Methods: We queried for unique admissions to Temple University Hospital between 2011 and 2015 with a DRG code of "291-293" to represent a heart failure admission. We identified admissions that had a first sodium lab value after admission available. Chi-square tests were performed to examine association between first Na<135 mEq/L and ethnicity, gender, or ethnic/gender sub-group. Statistical significance was defined as p<0.05.

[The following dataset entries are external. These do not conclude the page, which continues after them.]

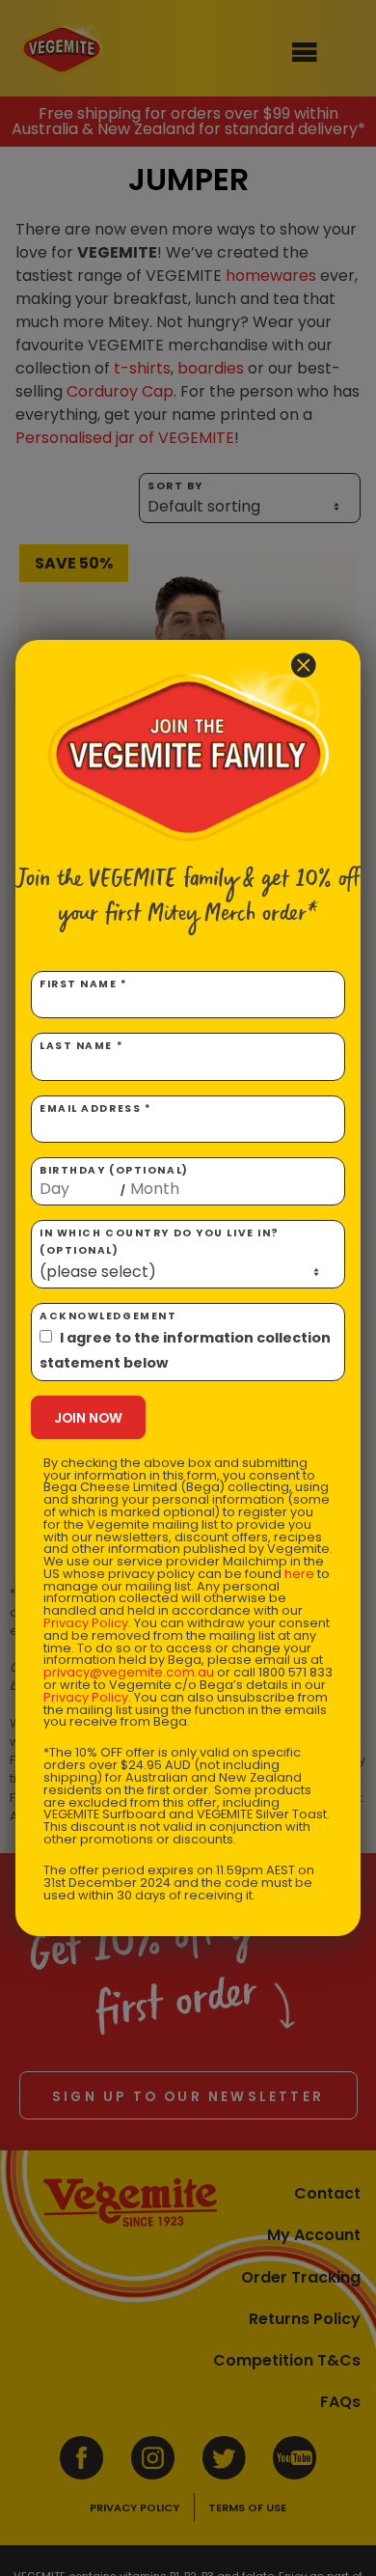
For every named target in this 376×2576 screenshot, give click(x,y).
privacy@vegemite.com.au (128, 1672)
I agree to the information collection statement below (185, 1350)
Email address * (95, 1108)
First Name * (84, 984)
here (299, 1573)
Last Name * (81, 1046)
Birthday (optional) (114, 1180)
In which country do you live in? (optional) (160, 1242)
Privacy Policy (85, 1623)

Results: 884 admissions were identified by ethnicity as either "African-American", "Caucasian (Non-Hispanic)" or "Hispanic". There was no association between first Na<135 mEq/L and ethnicity (Chi-squared=2.31; p=0.31). 976 admissions were identified as either "male" or "female". There was no association between hyponatremia on admission and gender (Chi-squared=1.17; p=0.27). 768 patient admissions could be classified by both ethnicity and gender. The association between hyponatremia on admission and ethnic/gender sub-group did not achieve statistical significance (Chi-squared=9.49; p=0.09).

Conclusion(s): In conclusion, our study demonstrates no statistically significant association between hyponatremia and the patient characteristics ethnicity and gender in a small sample of heart failure admissions. There was a trend toward a lower proportion of "African-American/Female" admissions having hyponatremia.